I again reiterate my strong concern that going forward, the Department will no longer be able to collect penalties under the MBTA in the aftermath of an oil spill because of the changes made by the M-Opinion. It is cynical of the Department to assume that any major oil spill or chemical release would be considered “intentional”. In effect, the Department is forgoing money from polluters that could go towards important programs like the NAWCF.
Which leads me to my second concern—what was the motivation behind the changes made by the M-Opinion? Despite the MBTA’s strong record in saving birds through reasonable enforcement, one of your former clients – the Independent Petroleum Association of America (IPAA) – urged the Department of the Interior to gut the MBTA and remove protections for birds and any requirements to take actions to minimize impacts to birds from their activities. Recent reporting from Politico and Reveal has documented that within a few months of the beginning of the Trump administration, the IPAA circulated a memo with its priority regulatory requests, which included rolling back the MBTA. At this same meeting, IPAA leaders discussed the close relationship and access they had with you. On September 21, 2017, IPAA submitted a letter to DOI asking for “new orders ceasing enforcement and prosecution of [migratory bird] take that is incidental” under the MBTA. Three months later, DOI released the M-Opinion, which changed the liability rules for these migratory bird killings — a change that was applauded that same day by IPAA.
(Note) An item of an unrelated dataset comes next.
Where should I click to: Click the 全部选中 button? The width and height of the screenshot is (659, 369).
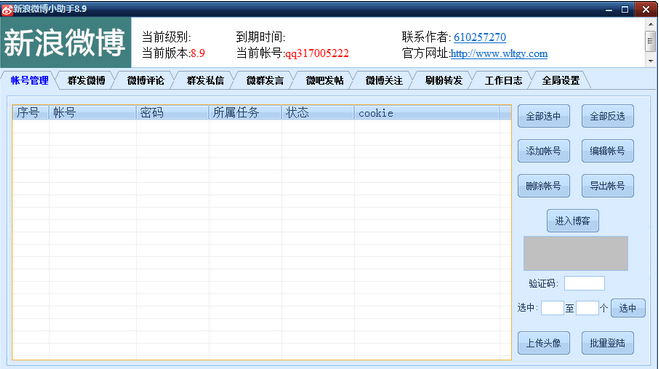click(543, 116)
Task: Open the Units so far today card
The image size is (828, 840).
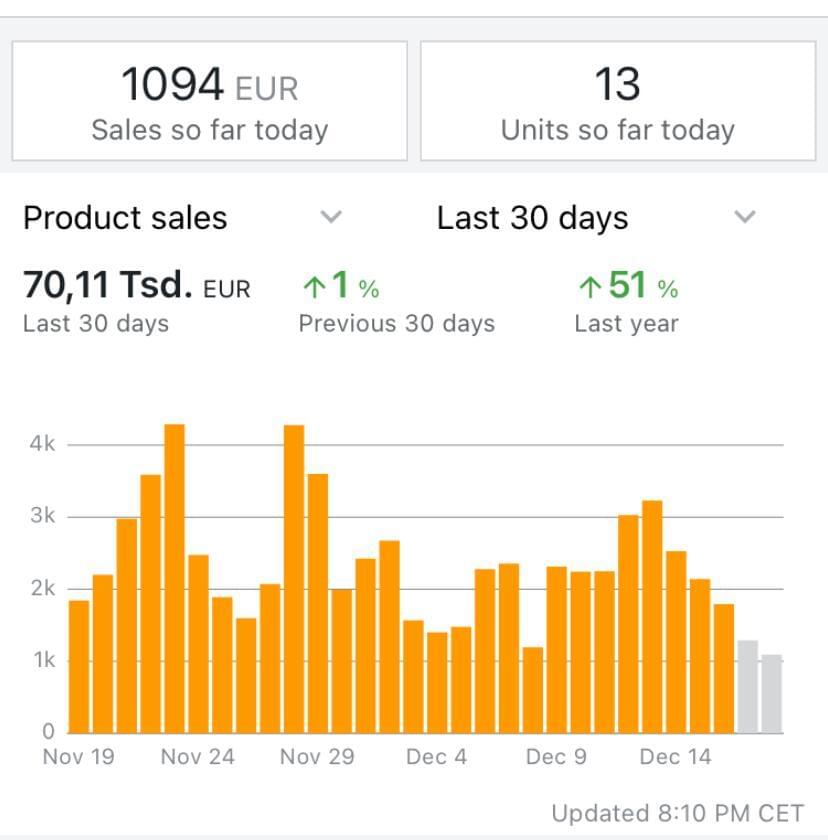Action: point(618,101)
In your recusal, you agreed to “not participate personally and substantially in any particular matter involving specific parties in which I know a former employer or client of mine is a party or represents a party for a period of one year after I last provided service to that employer or client, unless I am first authorized to participate, pursuant to 5 C.F.R. 2635.502(d).” According to reporting, it appears that you played a significant role in the M-Opinion. As documents received through FOIA by Reveal show, Acting Solicitor Daniel Jorjani wrote on October 2017, “Dep Sec’s office has seen several iterations and has been plugged in since Day 1”, and later he wrote, “Please make sure that the roll-out strategy has been explicitly reviewed and approved by the Dep Sec’s office.” In response to DOJ feedback, you wrote “Well, we have a bit of work to do…change is not easy.” This email was sent the day after an IPAA “Regulator’s Forum” in Washington, DC that included a senior DOI official. And on November 3, seven weeks before the M-Opinion was released, IPAA emailed this same official with the subject line “MBTA”, asking if there’s “any word on the solicitor’s opinion yet.”
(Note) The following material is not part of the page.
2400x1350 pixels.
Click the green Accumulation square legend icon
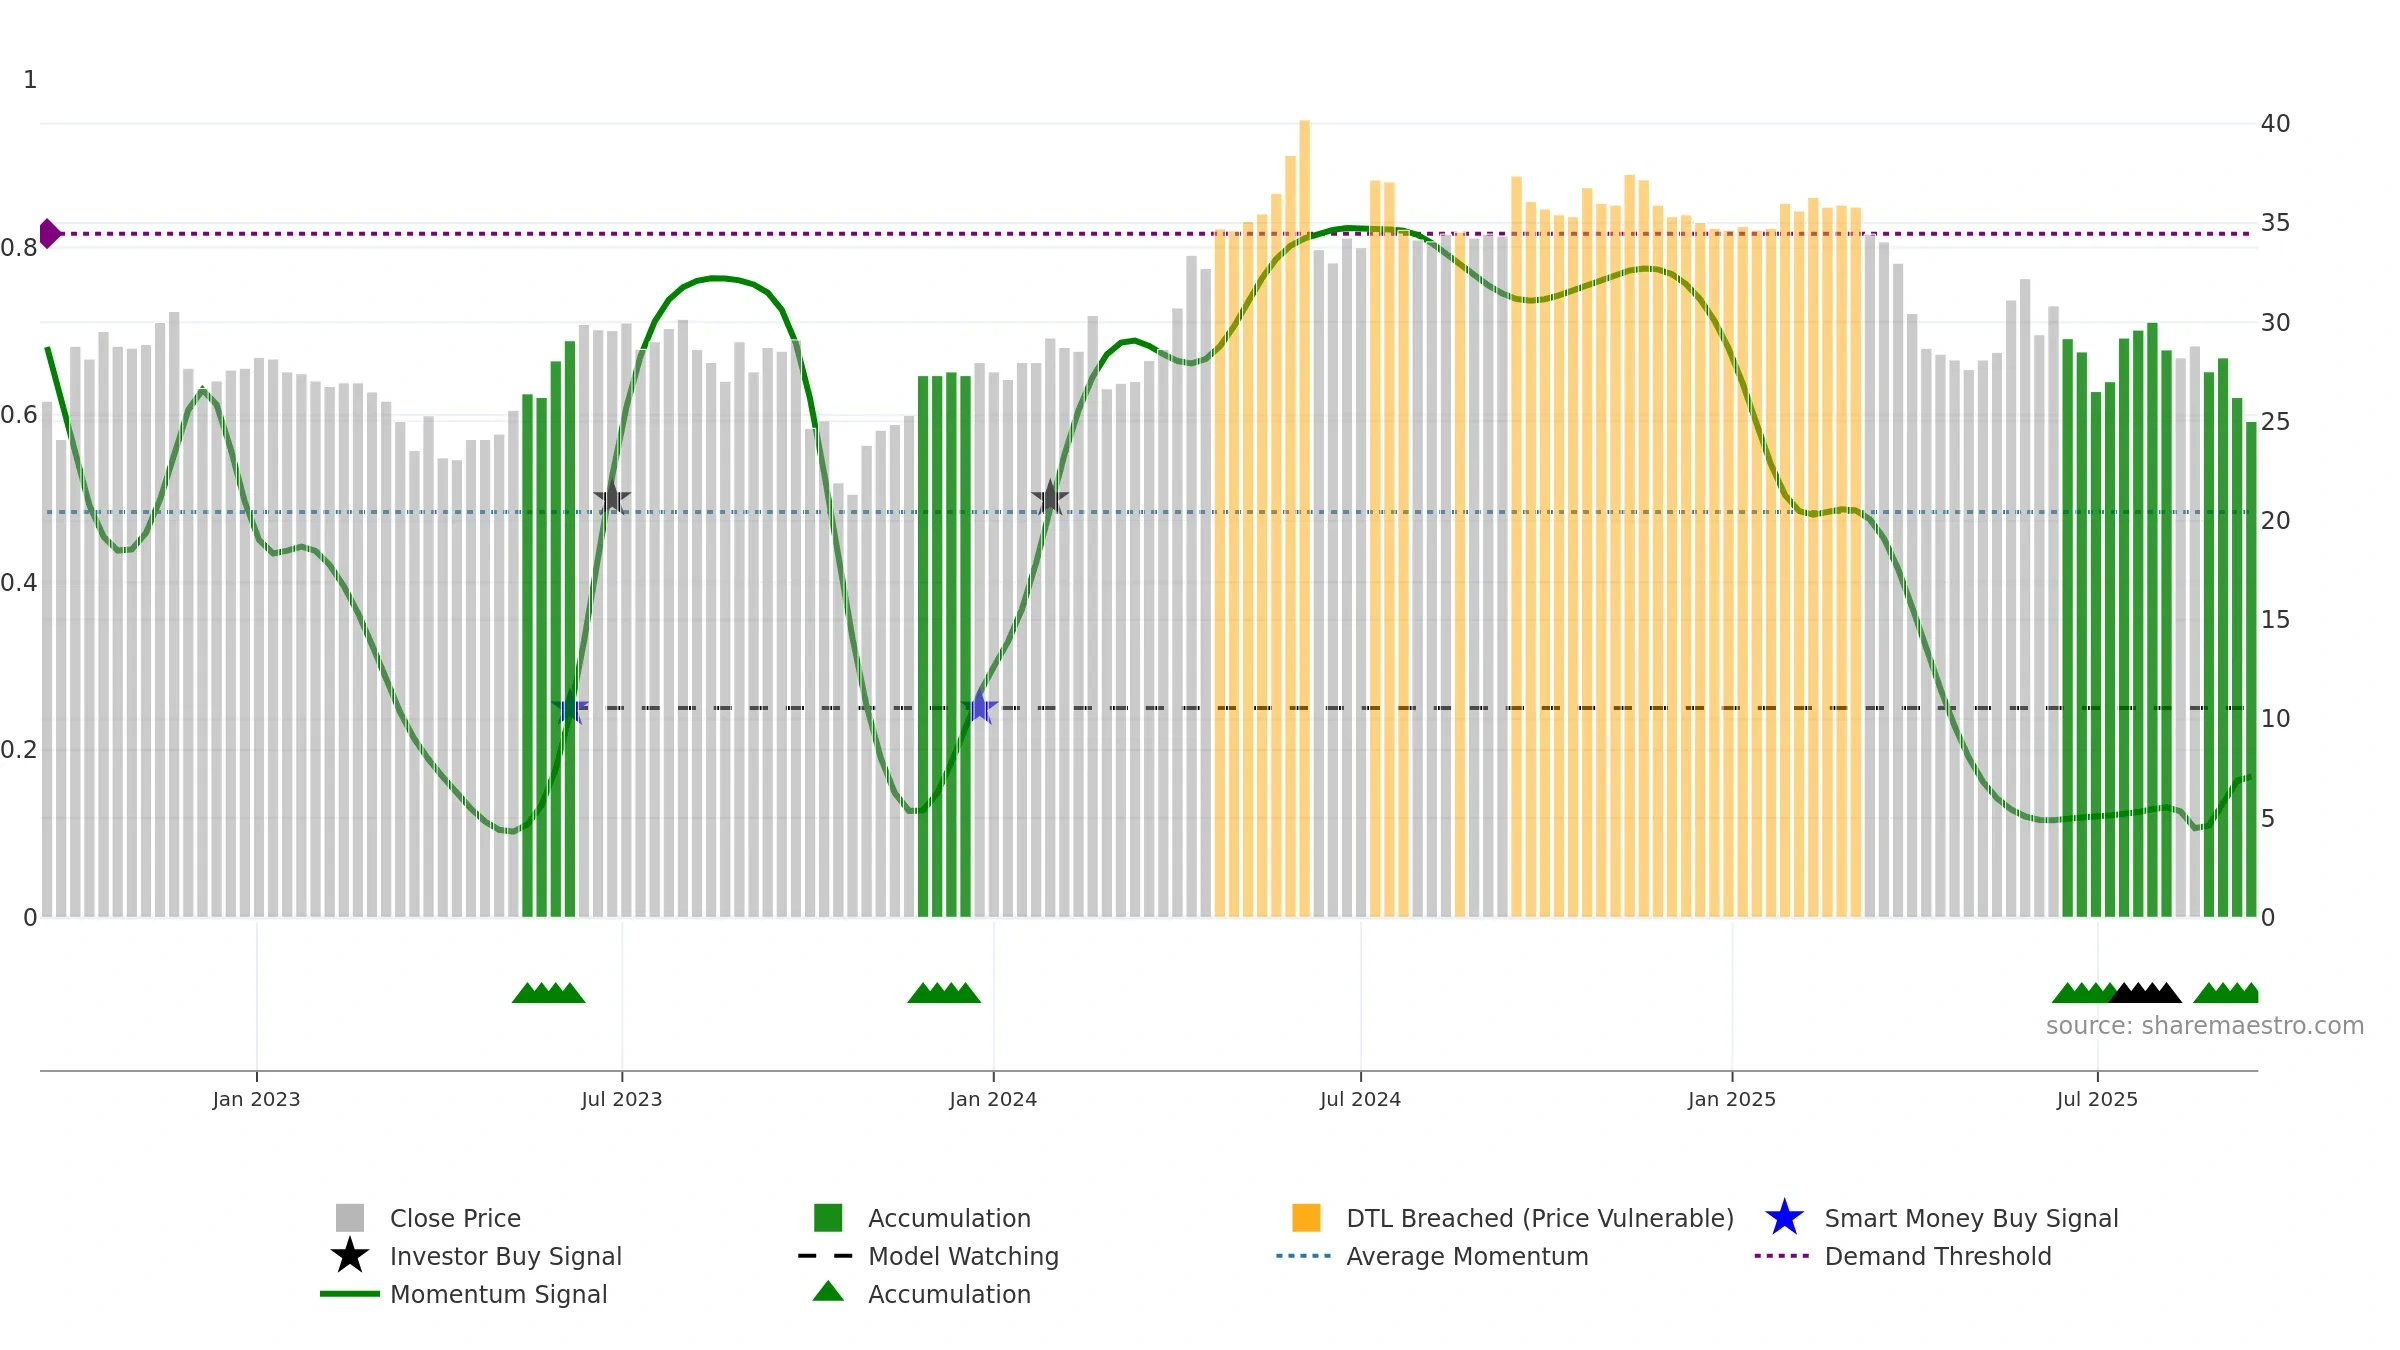click(x=828, y=1218)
The Department has a great responsibility in protecting our public lands, managing wildlife including migratory birds, and faithfully carrying out our environmental laws and international treaty obligations. Your role in delivering specific requests from former clients gives the appearance of acting on their behalf, rather than the American public. I ask that you clarify in writing your role in the M-Opinion and the relationship with IPAA, and explain why the American people should have confidence that you are not merely putting the interests of your former corporate clients first, and how you intend to ensure industry operators implement best practices so that migratory birds do not suffer unnecessary harm. I look forward to your timely response.